As many of you know I have been fostering now for over five years and I am extremely passionate about what I do.

Here is my first post which I am also sharing here; as I think it is interesting for all not just foster care professionals.

 

One of the most common misconception’s regarding foster caring is that it’s just like raising your own children. A agonizing stereotype I know, yet this limited perspective of what is really involved, also leaves many believing that you need to have raised your own children to be a foster carer which actually is not the case. 

Quickly I shall dispel other common pigeonholed viewpoints, yes; you can be a parent already, no you don’t need to previously have had a child of your own. Your marital status, sexuality, religious or cultural background will also not prevent you from fostering.

Fostering is a profession, it involves a skill set that extends well beyond the typical parenting prowess, yet the only real qualification you need to have is the desire to support and guide children.
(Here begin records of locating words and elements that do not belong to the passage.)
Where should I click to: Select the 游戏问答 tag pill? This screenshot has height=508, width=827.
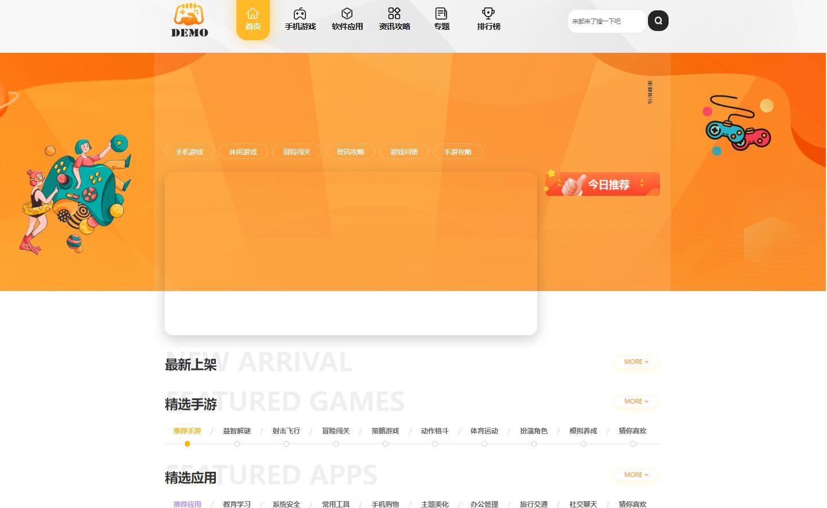coord(403,152)
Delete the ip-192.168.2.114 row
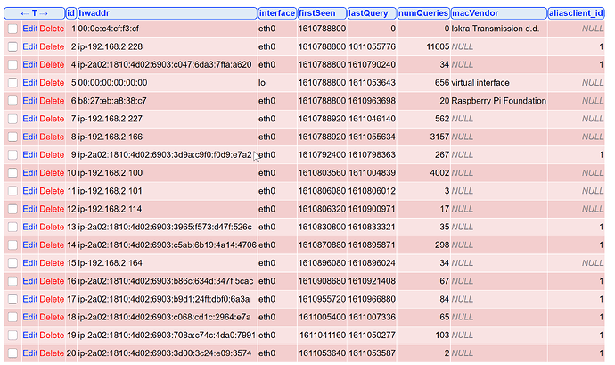 [52, 209]
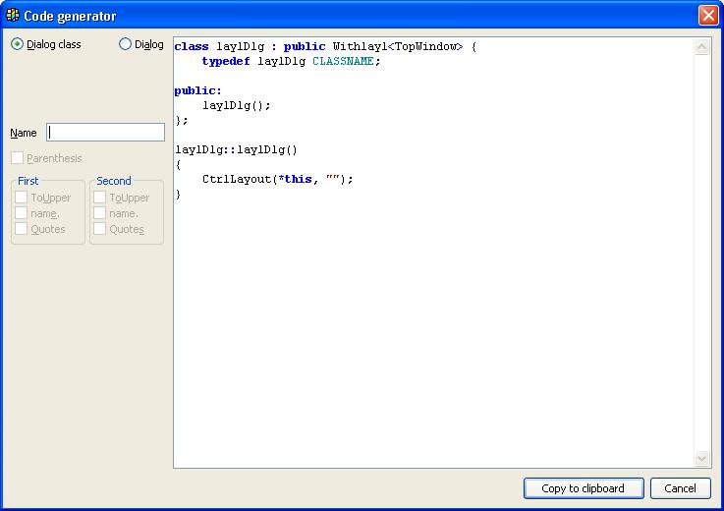Click the code pane scroll down arrow
This screenshot has height=511, width=724.
coord(701,459)
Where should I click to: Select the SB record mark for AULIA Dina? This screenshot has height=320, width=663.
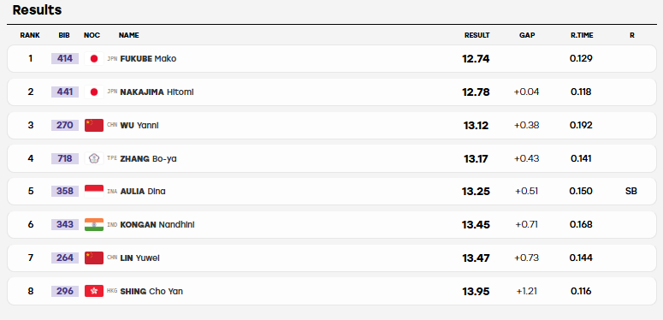(x=630, y=191)
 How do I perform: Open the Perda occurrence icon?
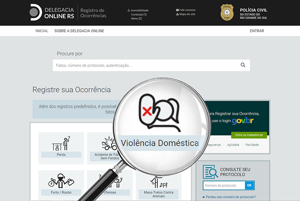point(61,143)
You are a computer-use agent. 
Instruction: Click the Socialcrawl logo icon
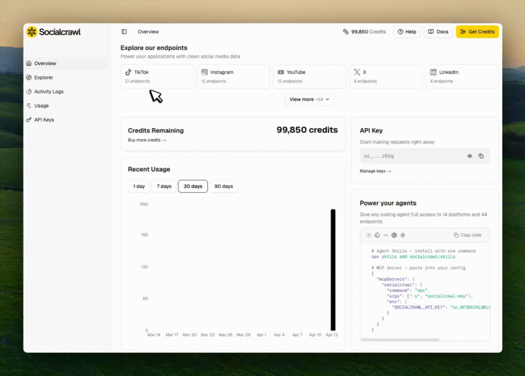pos(32,32)
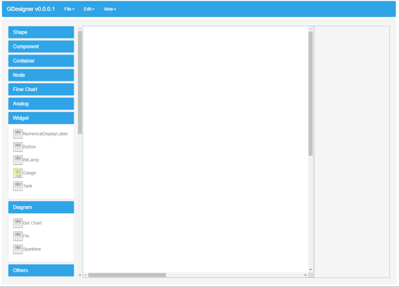
Task: Pick the Bar Chart diagram icon
Action: point(17,223)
There are various types of fostering; including Emergency, Short- term, Long-term, leaving care, short break, parent and baby, and specialist care, yet all share an identical factor, the placement of children, whom through no fault of there own have been separated from their birth family and are often vulnerable, damaged and hurt. 

In the best cases you are dealing with bereavement, while the worst circumstances can involve abuse and, or neglect, at first this seems a rather bizarre assertion, the cold reality however, is a child who has suffered neglect / abuse, or even both, often suffer with more psychological stresses and fears.   

Unlike most caring professions, fostering gives a new meaning to the term full-time, it’s far cry from shift based employment, and you don’t get to go home and leave it all behind. Fostering isn’t easy and to be truthful it shouldn’t be, it’s a profession, which holds the wellbeing of a child in its hands. Yet as a foster carer you can lead a fulfilled career whilst making a difference in the life of a child, plus you can achieve personal development and qualifications that are suited across the care sector. Though each company is different, my agency; Progress Care; certainly encourages us to extend our skill set and education.

While money should never be the reason you become a foster carer, an income is necessary for the majority to be able to foster, the provision of a living wage enables us carers to flourish in a role that can be exhausting and challenging and yet personally for me, has been so rewarding.

You get to make a difference in the life of a child, complete job satisfaction.